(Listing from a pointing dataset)
= = = = =

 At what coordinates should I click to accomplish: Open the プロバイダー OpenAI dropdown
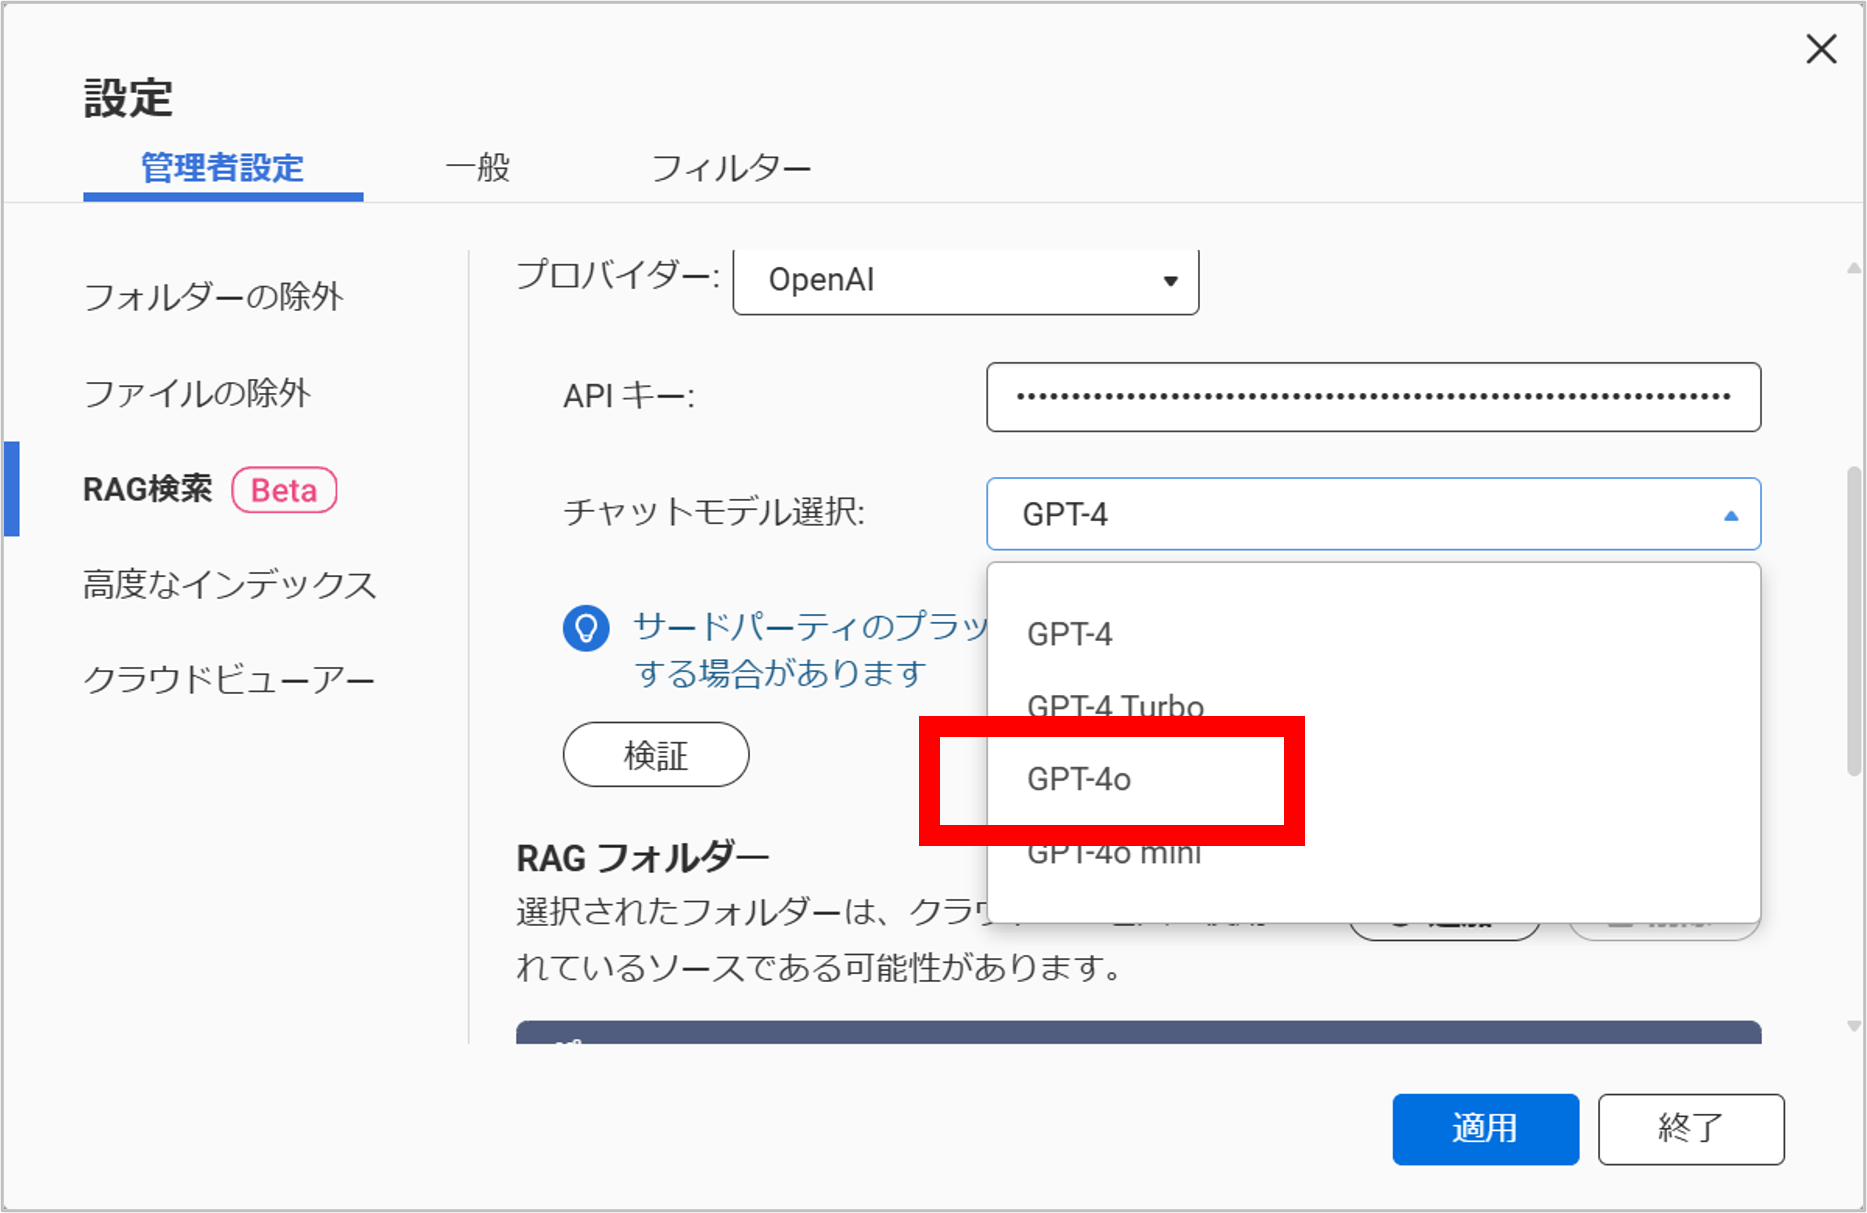click(965, 281)
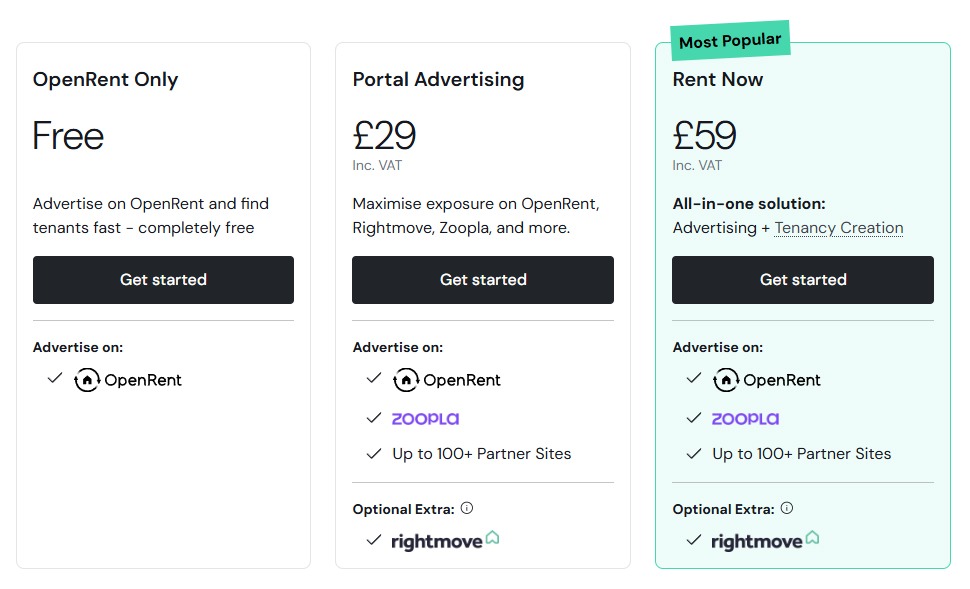Click the OpenRent logo in OpenRent Only plan
970x589 pixels.
tap(128, 380)
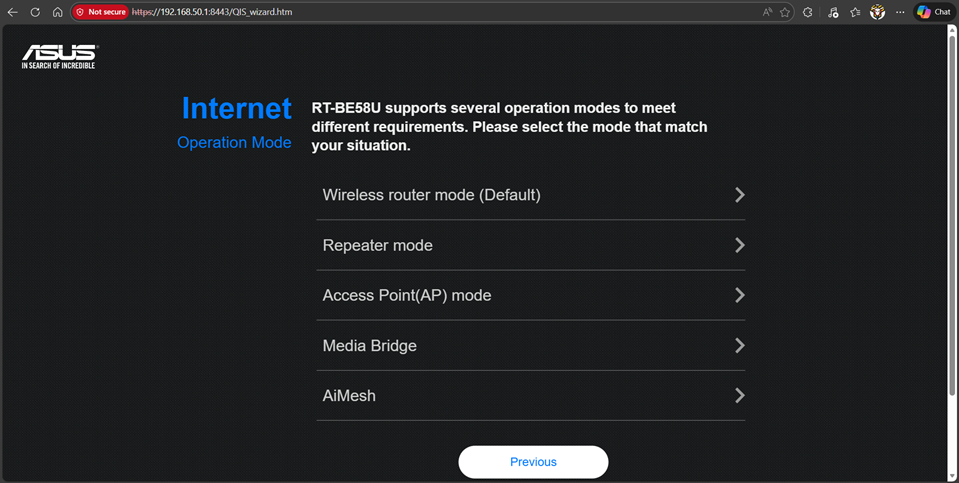Viewport: 959px width, 483px height.
Task: Click the ASUS logo
Action: 59,56
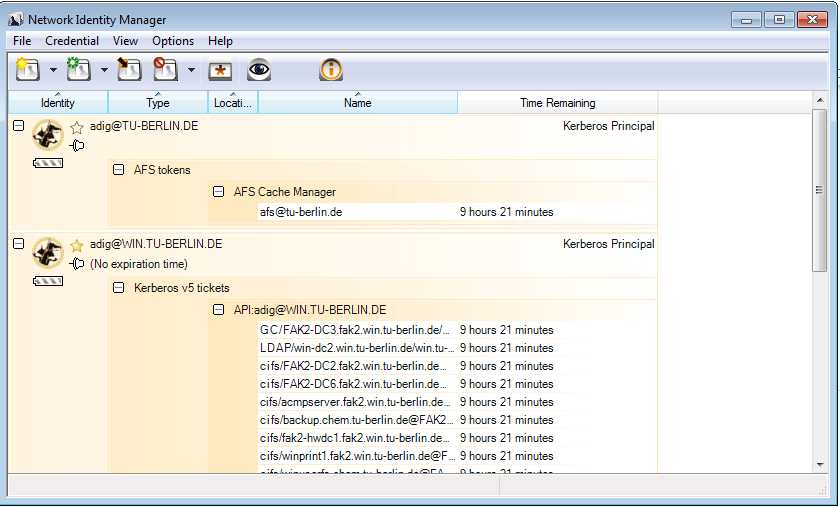The height and width of the screenshot is (507, 840).
Task: Click the Type column header
Action: pyautogui.click(x=158, y=103)
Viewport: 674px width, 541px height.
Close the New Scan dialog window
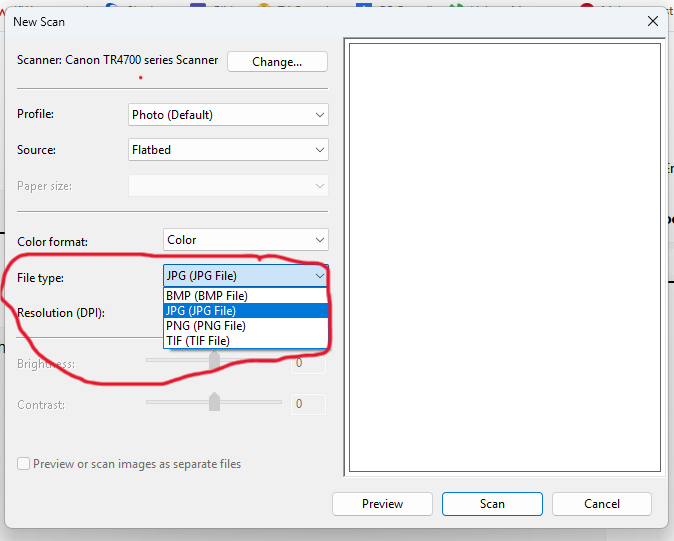click(x=653, y=20)
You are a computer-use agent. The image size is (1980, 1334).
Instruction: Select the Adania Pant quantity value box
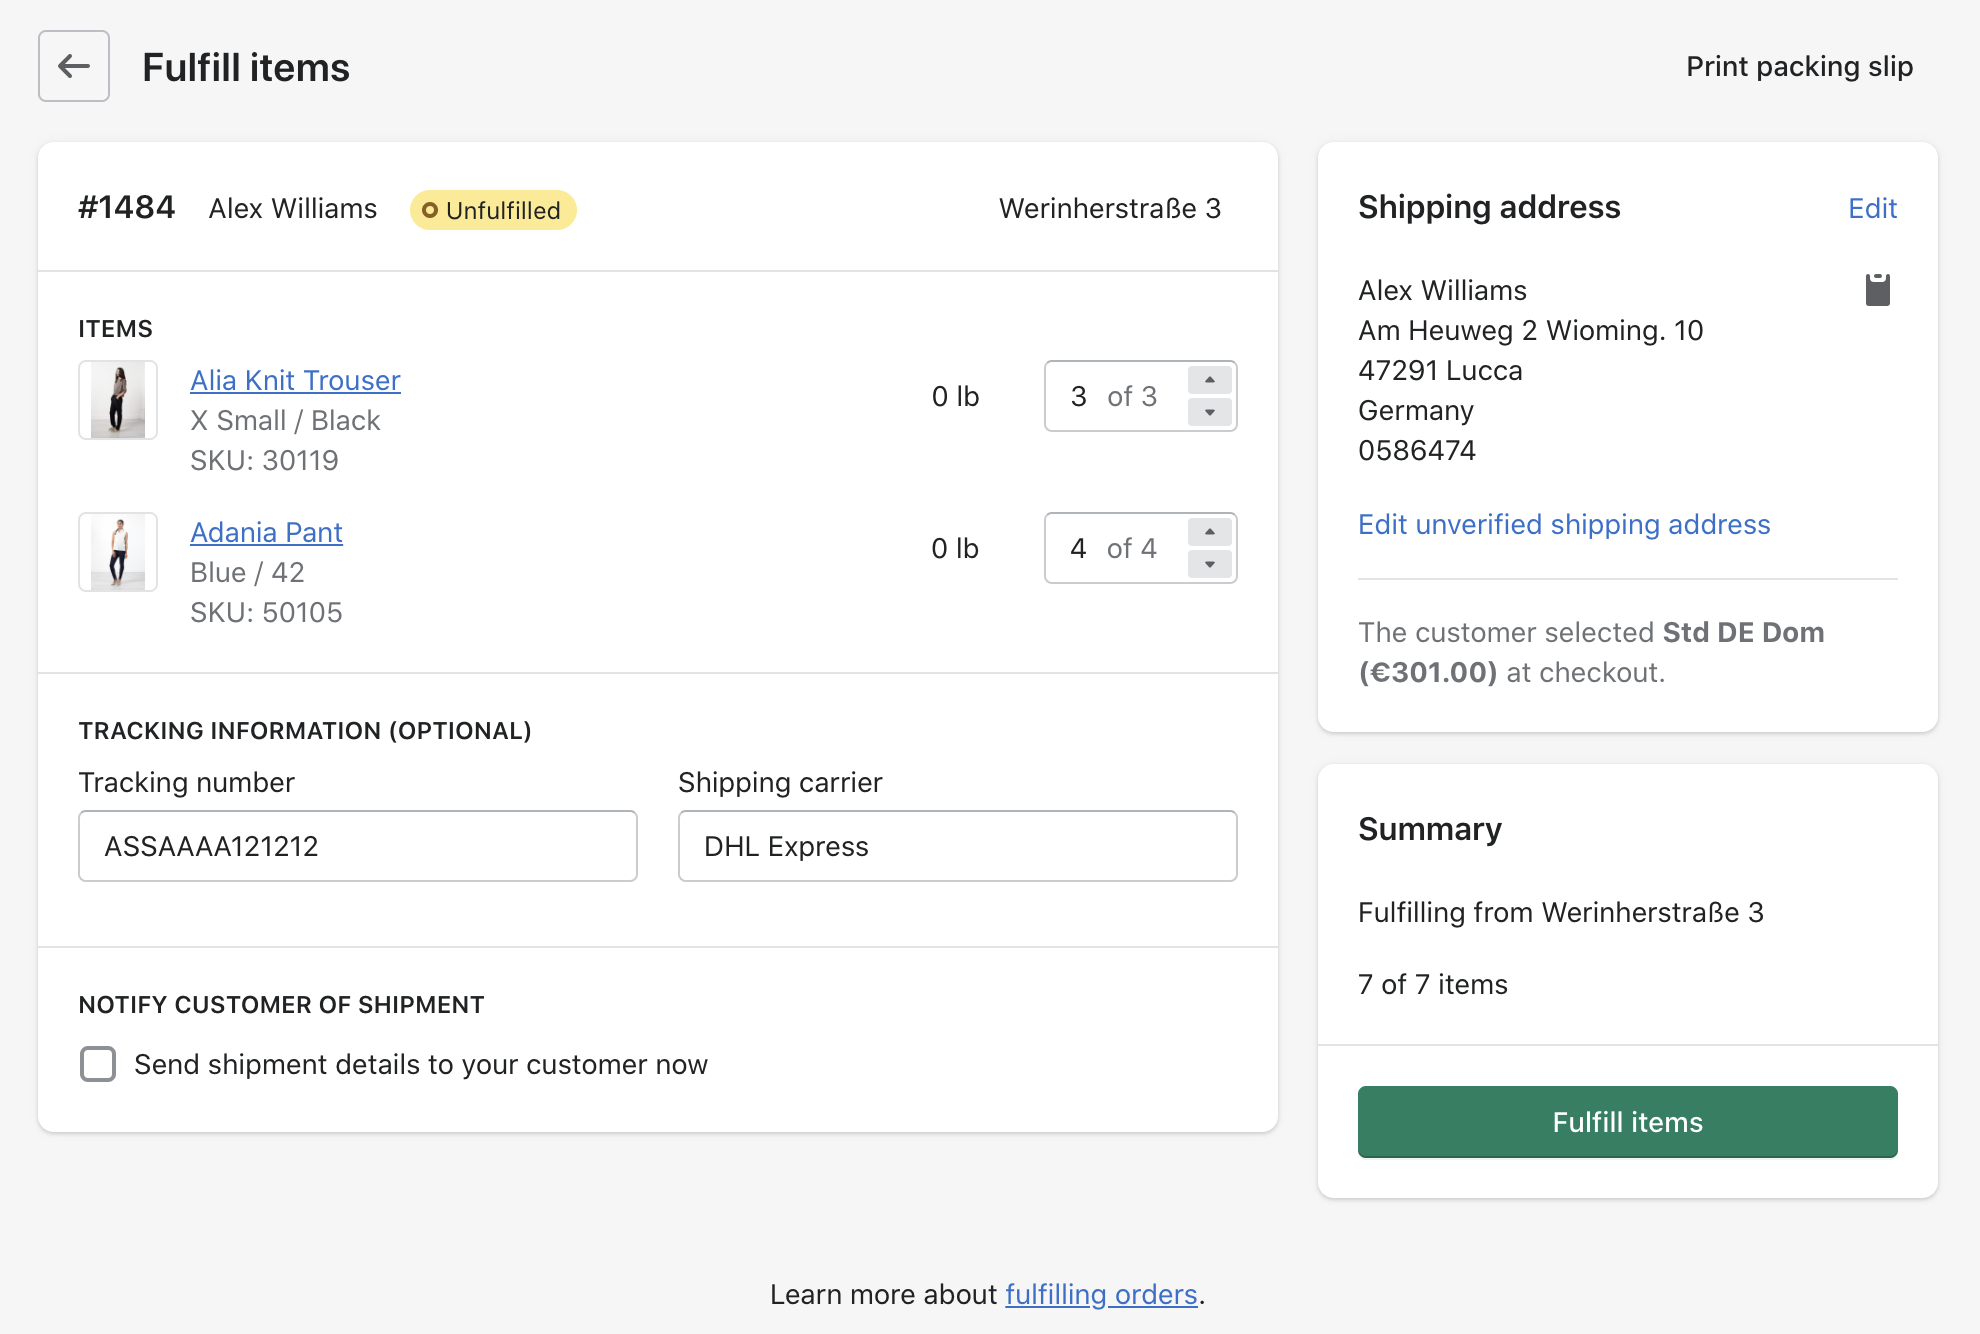pyautogui.click(x=1110, y=548)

= = = = =

Output the whole listing above word for word, leaving out the pictures.

 At what coordinates should I click to accomplish: Open the プロバイダー OpenAI dropdown
click(965, 281)
Click the OpenRent logo in OpenRent Only plan
970x589 pixels.
tap(128, 380)
Viewport: 959px width, 483px height.
Task: Click the ASUS logo
Action: 59,56
The height and width of the screenshot is (507, 840).
Task: Click the Type column header
Action: pyautogui.click(x=158, y=103)
Viewport: 674px width, 541px height.
Close the New Scan dialog window
click(x=653, y=20)
You are a computer-use agent. The image size is (1980, 1334).
Instruction: Select the Adania Pant quantity value box
pyautogui.click(x=1110, y=548)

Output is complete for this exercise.